Othman was to be deported Jan. 7 but received a temporary stay a few weeks ago while his case was re-examined.
Ryan said Othman has no criminal record and poses zero flight risk and treating him "like an animal" flies in the face of the values ICE "is supposedly defending."
"The Trump administration didn't even give Amer an opportunity to say goodbye to his wife and four daughters," Ryan said.
Othman opened a deli in Youngstown in 2011 and a hookah bar in 2015. Youngstown Mayor Jamael "Tito" Brown, a Democrat, has called Othman a "pioneer for the downtown renaissance" and said his deportation would be a loss for their city.
Othman, who's known as Al Adi, has said he believes he still belongs in the U.S.
His attorney, David Leopold, said taking him into custody was "a mean-spirited, nasty decision" made "for no other reason than to humiliate" him, The Vindicator newspaper reported.
Othman, 57, came to the U.S. when he was 19 and obtained his green card through his first wife.
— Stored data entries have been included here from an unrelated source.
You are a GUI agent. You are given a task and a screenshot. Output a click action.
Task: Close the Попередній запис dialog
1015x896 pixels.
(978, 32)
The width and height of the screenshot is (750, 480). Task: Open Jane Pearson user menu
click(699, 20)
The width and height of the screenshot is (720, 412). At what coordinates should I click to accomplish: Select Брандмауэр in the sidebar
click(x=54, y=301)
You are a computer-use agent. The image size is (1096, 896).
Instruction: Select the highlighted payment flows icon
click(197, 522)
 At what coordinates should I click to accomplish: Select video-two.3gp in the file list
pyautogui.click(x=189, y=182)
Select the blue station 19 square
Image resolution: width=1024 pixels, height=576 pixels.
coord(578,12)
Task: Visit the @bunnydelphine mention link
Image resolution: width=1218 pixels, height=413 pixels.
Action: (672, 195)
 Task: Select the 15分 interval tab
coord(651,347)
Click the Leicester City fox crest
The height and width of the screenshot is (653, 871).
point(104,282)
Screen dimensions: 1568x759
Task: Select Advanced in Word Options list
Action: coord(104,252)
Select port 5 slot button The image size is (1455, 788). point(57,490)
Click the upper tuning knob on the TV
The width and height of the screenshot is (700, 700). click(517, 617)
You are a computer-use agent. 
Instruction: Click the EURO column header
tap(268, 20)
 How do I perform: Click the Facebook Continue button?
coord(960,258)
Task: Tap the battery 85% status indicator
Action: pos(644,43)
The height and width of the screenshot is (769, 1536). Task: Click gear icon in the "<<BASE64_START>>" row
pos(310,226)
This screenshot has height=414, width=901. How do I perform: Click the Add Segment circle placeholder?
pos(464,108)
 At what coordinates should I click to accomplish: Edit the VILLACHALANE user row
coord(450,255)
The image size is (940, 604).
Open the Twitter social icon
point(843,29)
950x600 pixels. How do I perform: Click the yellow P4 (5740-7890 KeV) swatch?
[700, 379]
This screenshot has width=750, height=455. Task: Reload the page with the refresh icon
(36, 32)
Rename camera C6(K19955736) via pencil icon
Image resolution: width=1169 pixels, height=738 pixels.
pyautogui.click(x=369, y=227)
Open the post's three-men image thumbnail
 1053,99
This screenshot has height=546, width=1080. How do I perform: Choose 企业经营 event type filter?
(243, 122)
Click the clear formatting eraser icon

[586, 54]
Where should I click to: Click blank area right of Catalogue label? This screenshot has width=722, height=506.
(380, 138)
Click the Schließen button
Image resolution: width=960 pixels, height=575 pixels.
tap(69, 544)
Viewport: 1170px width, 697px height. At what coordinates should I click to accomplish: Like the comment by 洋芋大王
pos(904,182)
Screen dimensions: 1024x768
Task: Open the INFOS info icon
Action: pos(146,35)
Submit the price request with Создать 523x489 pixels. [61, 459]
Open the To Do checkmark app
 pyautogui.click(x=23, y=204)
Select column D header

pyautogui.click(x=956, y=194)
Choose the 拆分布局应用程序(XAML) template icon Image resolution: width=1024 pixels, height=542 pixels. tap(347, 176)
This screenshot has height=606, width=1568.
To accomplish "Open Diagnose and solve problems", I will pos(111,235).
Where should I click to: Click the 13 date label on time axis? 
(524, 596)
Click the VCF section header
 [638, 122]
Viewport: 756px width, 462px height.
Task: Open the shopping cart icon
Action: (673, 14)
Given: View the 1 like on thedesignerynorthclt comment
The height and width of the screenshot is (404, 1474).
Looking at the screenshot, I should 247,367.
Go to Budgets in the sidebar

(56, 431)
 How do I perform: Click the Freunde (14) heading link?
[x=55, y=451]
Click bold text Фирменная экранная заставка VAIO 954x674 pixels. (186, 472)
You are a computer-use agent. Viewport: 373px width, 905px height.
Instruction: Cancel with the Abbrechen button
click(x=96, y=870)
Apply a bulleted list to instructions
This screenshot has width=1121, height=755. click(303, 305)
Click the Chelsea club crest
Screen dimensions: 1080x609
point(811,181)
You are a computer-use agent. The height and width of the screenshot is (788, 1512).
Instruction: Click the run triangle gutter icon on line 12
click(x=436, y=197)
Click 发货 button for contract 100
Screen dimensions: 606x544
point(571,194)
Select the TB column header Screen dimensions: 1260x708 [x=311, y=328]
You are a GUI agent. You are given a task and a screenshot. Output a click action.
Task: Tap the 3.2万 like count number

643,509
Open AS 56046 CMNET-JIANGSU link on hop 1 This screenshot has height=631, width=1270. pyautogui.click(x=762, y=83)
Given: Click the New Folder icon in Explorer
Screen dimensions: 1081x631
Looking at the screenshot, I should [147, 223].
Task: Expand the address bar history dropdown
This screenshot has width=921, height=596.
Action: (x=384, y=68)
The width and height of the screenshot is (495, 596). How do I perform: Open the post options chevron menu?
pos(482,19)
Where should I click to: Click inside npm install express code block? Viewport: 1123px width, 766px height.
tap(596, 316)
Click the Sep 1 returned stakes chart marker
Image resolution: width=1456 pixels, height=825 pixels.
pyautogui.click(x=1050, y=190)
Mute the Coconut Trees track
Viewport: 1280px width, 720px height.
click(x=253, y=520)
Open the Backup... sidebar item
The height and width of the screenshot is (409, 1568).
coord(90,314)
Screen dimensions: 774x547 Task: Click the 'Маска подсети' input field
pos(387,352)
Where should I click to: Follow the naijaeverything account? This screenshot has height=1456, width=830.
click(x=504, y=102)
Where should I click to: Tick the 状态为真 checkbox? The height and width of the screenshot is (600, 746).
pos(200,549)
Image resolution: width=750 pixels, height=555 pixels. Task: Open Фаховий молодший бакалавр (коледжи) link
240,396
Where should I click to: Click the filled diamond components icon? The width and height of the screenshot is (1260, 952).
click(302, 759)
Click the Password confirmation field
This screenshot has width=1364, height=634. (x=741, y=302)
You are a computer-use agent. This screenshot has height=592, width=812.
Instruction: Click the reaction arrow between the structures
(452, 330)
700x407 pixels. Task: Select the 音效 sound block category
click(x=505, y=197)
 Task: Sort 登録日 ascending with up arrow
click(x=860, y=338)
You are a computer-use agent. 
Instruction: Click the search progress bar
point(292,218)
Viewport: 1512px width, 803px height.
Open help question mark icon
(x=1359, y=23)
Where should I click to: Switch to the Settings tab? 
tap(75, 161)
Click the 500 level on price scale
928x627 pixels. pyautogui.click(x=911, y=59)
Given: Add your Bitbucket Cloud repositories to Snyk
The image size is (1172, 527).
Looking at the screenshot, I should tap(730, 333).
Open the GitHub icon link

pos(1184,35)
His application for a second green card was denied in the 1990s, when officials claimed his first marriage was fraudulent.
However, a court affidavit shows his ex-wife said she signed the original statement claiming a fraudulent marriage under duress when Immigration and Naturalization Service officials went to her home.
Ryan and others have worked to try to help Othman remain in the United States. The congressman said he will continue to work with his colleagues and the Department of Homeland Security.
"This fight," Ryan said, "is not over."